Sunday, March 02, 2008

Breakin'

It's Spring Break.

Which doesn't, sadly, mean I have nothing to do. It only means that what I've got to do (and there is a great deal of it) needn't be done on a rigid schedule.

I've got several job-related tasks to take care of in the next week, ranging from the quotidian (prepping for class once school resumes a week from tomorrow) to the leviathan (going through a stack of roughly 75 applications for this coming summer's REU). I've got a couple of meetings tomorrow, one with a student (my independent study in order theory), another with a colleague (Writing Intensive stuff). After that, I'm looking at a nearly completely unstructured week.

I'm in need of some unstructured time, after the busyness of this past week. Dr.
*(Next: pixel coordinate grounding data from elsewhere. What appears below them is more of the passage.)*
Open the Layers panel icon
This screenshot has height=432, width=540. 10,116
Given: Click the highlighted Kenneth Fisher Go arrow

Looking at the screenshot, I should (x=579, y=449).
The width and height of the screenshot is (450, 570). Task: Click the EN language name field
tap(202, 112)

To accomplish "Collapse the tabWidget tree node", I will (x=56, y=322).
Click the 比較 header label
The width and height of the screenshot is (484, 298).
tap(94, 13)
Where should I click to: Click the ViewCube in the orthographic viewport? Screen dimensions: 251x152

Robert P. Moses, noted civil rights leader and founder of the Algebra Project, came for his visit this past Wednesday, and between the public lecture on Wednesday evening (a talk about the degree to which the Constitution ensures a quality education, at which I was delighted to see several of my students!) and the ensuing Math Literacy Summit held on Thursday, there was no shortage of excitement and things to do in our department.

The session I chaired at the summit (a talk on numeracy as it relates to health issues, given by a psychologist at the Duke University Medical Center) led me to the book I'm now reading, Stanislas Dehaene's The number sense: how the mind creates mathematics (Oxford University Press, 1997). This is proving a truly fascinating read!

Dehaene is a psychologist specializing in the neurobiology of mathematical acquisition, his book is a record of many of the facts that have been discovered concerning the way in which people learn mathematics, they way they organize its ideas in our minds, the way math is retrieved from memory. At its most basic level, our sense of mathematics is very little advanced beyond that of many animals, who share with us a precise sense only of the numbers 1, 2, and 3; beyond this is a roughly-reckoned haze of numeric quantities. Dehaene compares our mental conception of number as an "accumulator" with approximate graduations allowing us to give rough estimates of large quantities, but which fails to give precise values for these same quantities.

A few snippets:

  • Even as soon as a few days after birth, babies are able to discern between the numbers 2 and 3. (See p. 50.)
  • We (adults included!) are susceptible to "the magnitude effect": it's harder for us to discern the difference between 90 objects and 100 than it is the difference between 10 objects and 20. Various factors (symmetry, density, etc.) militate and mitigate this effect. (See pp. 71 ff.)
  • Studies show that when asked to compare numbers, such as 5 and 7, and state which is the larger, instead of behaving reflexively and answering based upon our knowledge that the symbol "7" represents a larger quantity than the symbol "5," we instead convert each of these abstract digits into collections of the requisite number of objects before performing the comparison on these collections. (See pp. 75 ff.)
  • We have a tendency to "compress" numbers as they grow, storing them in our minds as though on a logarithmic scale. One corollary of this behavior is that when asked to provide a random sample of numbers in a certain range, people will tend to elect an overrepresentation of smaller values, as though these were more widely spaced than their larger compatriots. (See pp. 77 ff.)
  • Since adults compute sums and products (for example) by retrieving the resultant quantity from a memorized table, those whose native languages have exceedingly short names for the ten numerals (like Chinese and Japanese) are able to more efficiently memorize the desired sums and products, and so perform much more quickly and with fewer errors than their counterparts speaking other tongues. (See pp. 130 ff.)
These are just a few of the fascinating facts I'm learning about the development and refinement of mathematical thought processes in and by the human mind. Ultimately, one of Dehaene's primary points is summed up nicely on pp. 118-119: "Although our knowledge of this issue is still far from complete, one thing is certain: Mental arithmetic poses serious problems for the human brain. Nothing ever prepared it for the task of memorizing dozens of intermingled multiplication facts, or of flawlessly executing the ten or fifteen steps of a two-digit subtraction. An innate sense of approximate numerical quantities may well be embedded in our genes; but when faced with exact symbolic calculation, we lack proper resources."

To be continued, I'm sure.

For now, I'm off to enjoy some more of this wonderfully unstructured time, probably by knocking off a few more pages of Dehaene's book. Highly recommended!

1 comment:

Anonymous said...

I want to apologize, because I didn't even read this.

HOWEVER, I felt the need to point out to you that you wrote a blog containing my last name, on my birthday last year.

So, there you go. That's a little weird!